Reece Beckett’s review published on Letterboxd:
I know that I have been saying I’ll save my reviews for these expansive, positive celebrations of films that I really connect to, but I’m afraid I actually have to break the silence to spotlight whatever is going on with this otherworldly trainwreck.
Not only does the film happen to play out like if the European teenage “arthouse” gang got a hold of it fresh out of a screening of Bertolucci’s crap-tastic The Dreamers, but it also manages to play out like some kind of demon child parented by Diary of a Wimpy Kid and... every other more than undesirable school based melodrama.
This one takes it a step further, though... oh, it takes it a few steps further. It’s important to note first that this film opens with the protagonist as a fifteen year old, and she remains that same age for much of the film. Evidently, this doesn’t bother Luca Guadagnino much at all, and he seems to feel quite comfortable in still making this a film about consistent sexual exploits. It’s creepy to say the least, and only made worse when taken into account the fact that this young girl is treat like some kind of wicked sexual predator, turned this way by an act of sexual assault. Guadagnino’s camera doesn’t really condemn her for being this way. No, instead, Guadagnino presents this girl’s fierce, passive aggressive lust as something for the audience to be thrilled by, framing her encounters with (much) older men as these tense cat-and-mouse games, his camera evocatively following the hands of the men as they creep nearer and nearer to the body of a fifteen year old girl.

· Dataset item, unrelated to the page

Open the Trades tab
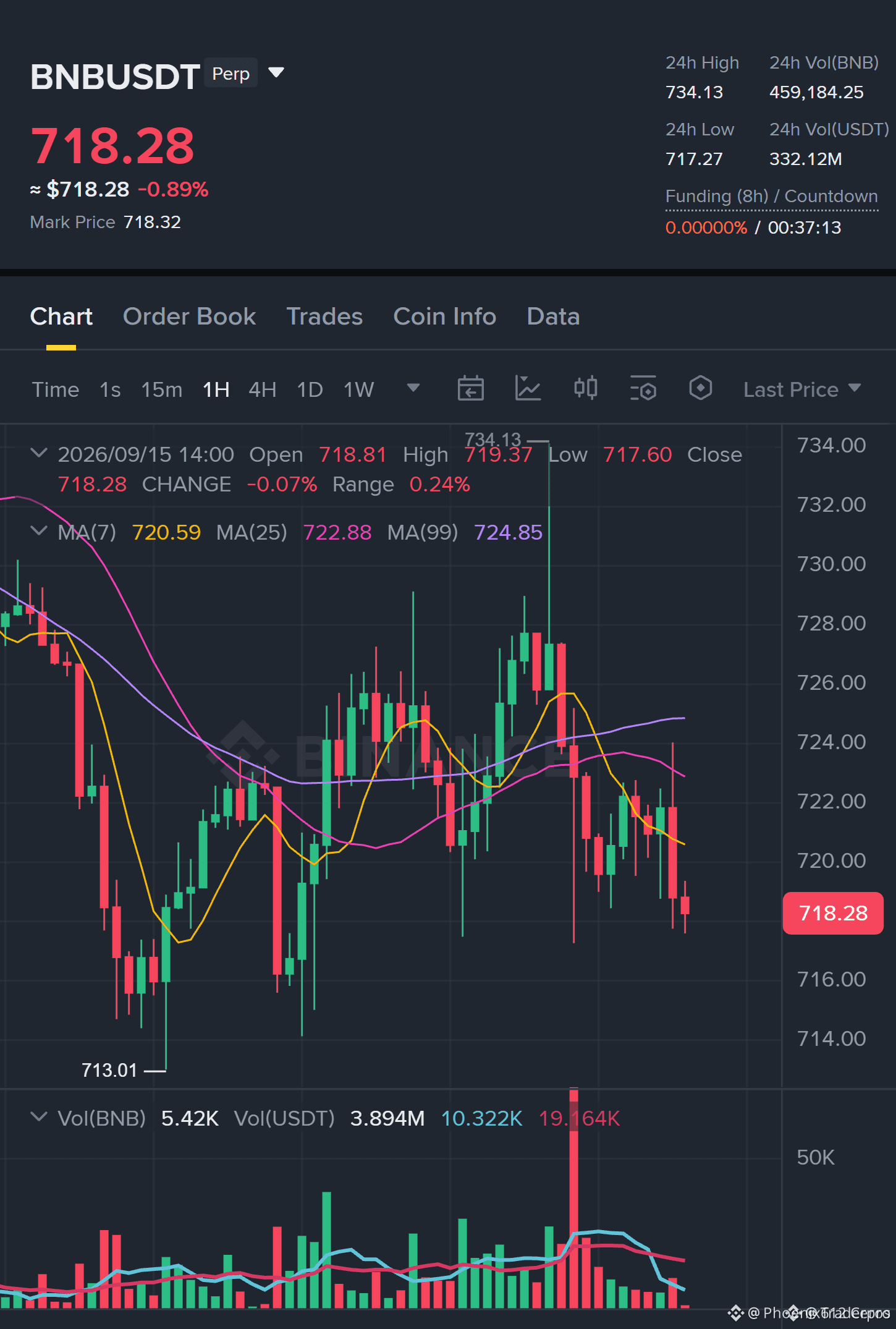The image size is (896, 1329). pyautogui.click(x=324, y=316)
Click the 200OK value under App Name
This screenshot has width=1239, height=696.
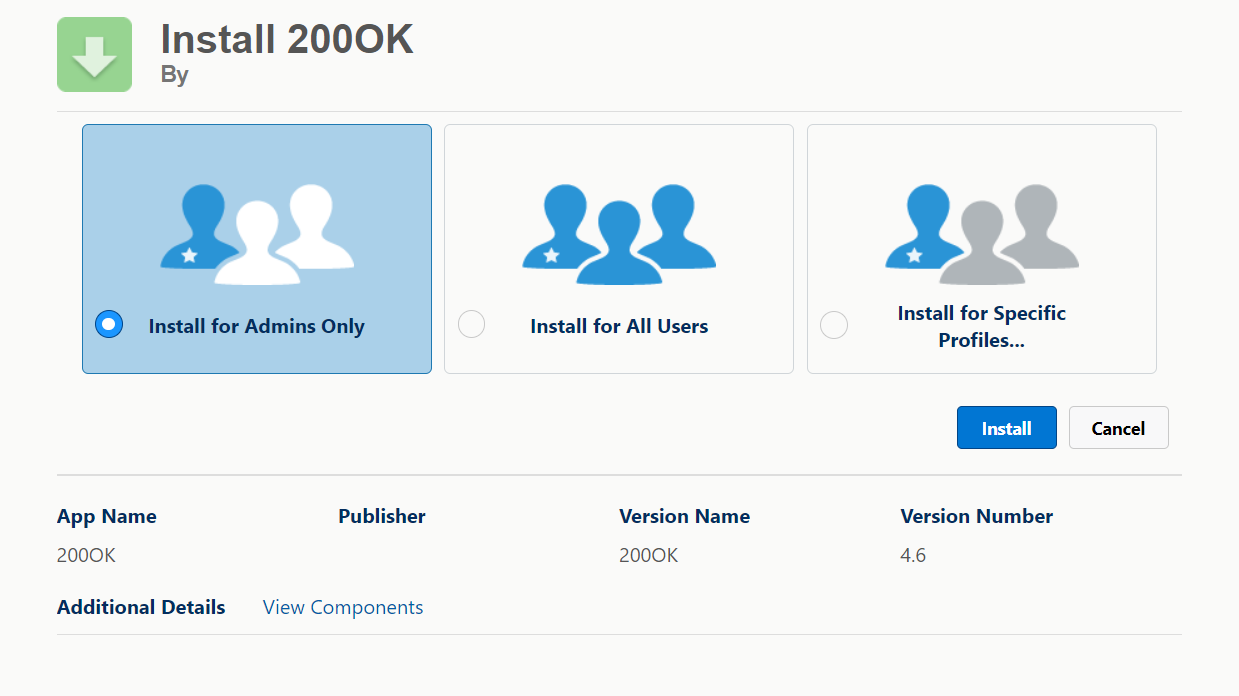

Guadagnino shows this pain from sexual rejection as something that is the girl’s fault, and then as something that is exciting and sexually attractive. And seeing as the majority of the film revolves around how this young girl reacts to being sexually harassed, with a light tone other than these small outbursts of melodrama surrounding her family (particularly her father - there is the expected implied blame towards him that she is so determined to attract boys because of issues with her father, or his absence), it’s a little hard to take this as the cautionary tale it seems to think it is. It might be well intentioned - there are moments that seem somewhat positive - but Christ Luca, stop framing fifteen year olds as sexually attractive, stop using the camera to drool over children, stop using melodrama as a way to encourage these kinds of sexual things with children and stop pretending that it is all in the name of being honest. This joins alongside the ranks of Larry Clark and Korine as some of the most disgusting shit I’ve ever seen.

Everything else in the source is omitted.